My (flawed) solution?

Disable all unit tests to make the CI happy.

It felt like a weight was lifted of my shoulders. Then reality hit when my “performance improvements” turned into a game of whack-a-bug(mole).

“My Entire Software Is The Unit” Link to heading

The opposite extreme: Only test through the public API.

This turns your test suit into something like a Galton Board. Every test turns into a ball - different shapes, angles, velocities - hoping it bounces in the most obscure ways to test that one edge case in the bottom right corner.

It’s fun until you realize you are playing Pachinko with production level bugs.

What Is Our Goal? Link to heading

If you’ve landed on this post by Googling “What is a unit (test)?” — first of all: Yay! My blog post finally appeased the SEO gods.

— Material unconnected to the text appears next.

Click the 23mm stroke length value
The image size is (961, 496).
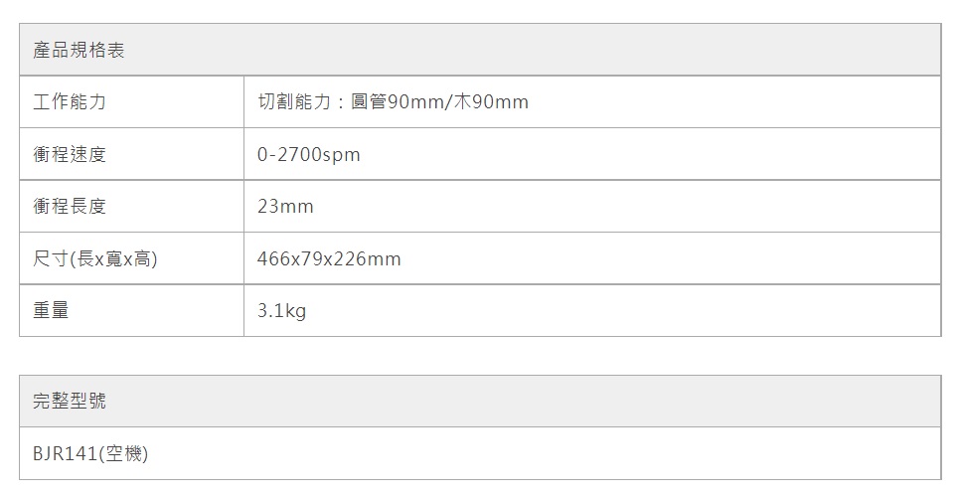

Thanks for clicking and actually reading it. :)

You’re probably here because one of two things happened:

  • Your manager told you to “add unit tests,” despite having no idea what a unit actually is
  • You genuinely want to improve the quality and reliability of your software

Either way, the mission is the same.

Stop testing software like it’s a Japanese slot machine and start verifying small, meaningful pieces of the system in isolation.

Instead of randomly feeding inputs into the entire application and hoping the right edge case pops out, we want to split the system into manageable, understandable subsets (units) and test those pieces directly and deliberately.

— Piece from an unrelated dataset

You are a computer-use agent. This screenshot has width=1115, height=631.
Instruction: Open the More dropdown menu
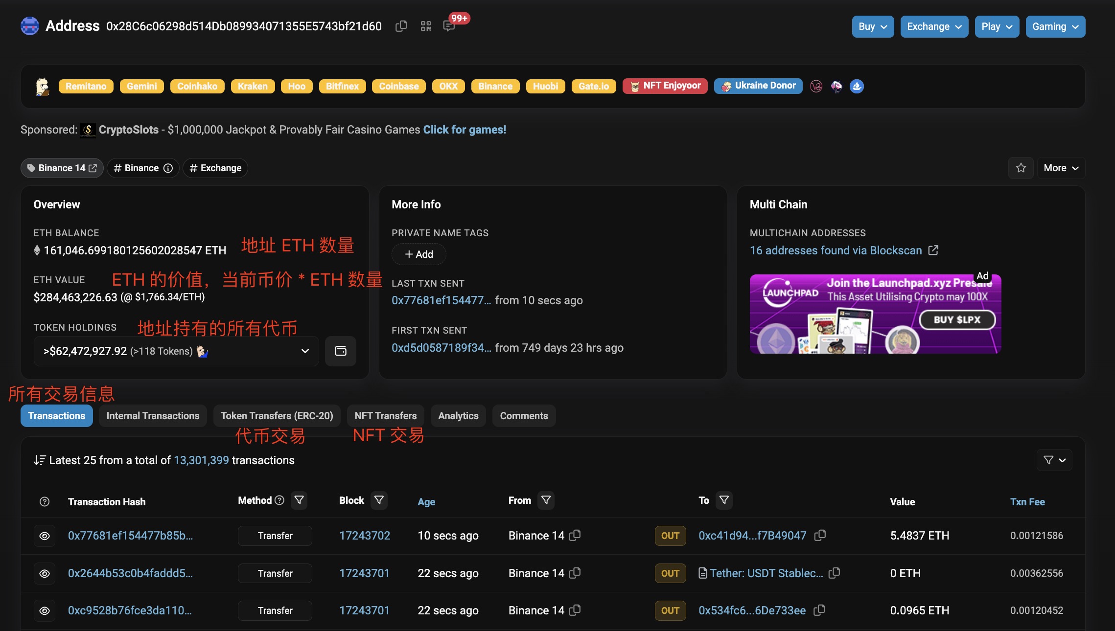coord(1061,168)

How can we define a component ? Link to heading

When considering a program as nothing more than a giant tree of function calls, we want to be able to draw a square around one part of the tree and confidently say:

“This right here, is a component.”

To visualize this, imagine the following generic program structure:

Component Diagram

From this perspective, we can describe a component with a few clear rules:

  • A system is composed of components. - Each component contributes a distinct piece of functionality to the whole.
  • A component exposes a public API and hides a private API. - The public API is how other components interact with it. The private API is strictly internal and must never be accessed from outside.
  • The public API must be contract-driven. - Its behavior, inputs, outputs, and error conditions must be explicitly defined and guaranteed, no matter how the internal implementation evolves.
  • A component can contain any number of units.
  • Components can be made of components. - This allows you to encapsulate complexity without losing structure.

A component is a self-contained part of the system with a clear, contract-driven public API and internal details that remain fully hidden from the outside.

How can we define a unit ? Link to heading

Now that we know what a component looks like, let’s zoom in and examine what a unit actually is:

Unit Diagram

A unit, highlighted in yellow, is a small, focused piece of logic with limited complexity. Think of it as the smallest part of the system where it still makes sense to talk about behavior.

A unit can be:

  • A single function
  • A small group of tightly related functions

What matters most is not the size, but the level of complexity. If a function call inside the unit exceeds the allowed complexity threshold, it should be mocked.

But how do we measure complexity?

Yes, there are formulas and metrics that attempt to quantify it. Cyclomatic complexity, nesting depth, lines of code, and so on.

But we want to stay realistic and avoid turning unit testing into a numbers game. Nobody wants to write tests because a metric says “this function is now a 14 instead of a 12.”

In the end, use your head and rely on common sense to decide where to draw the line.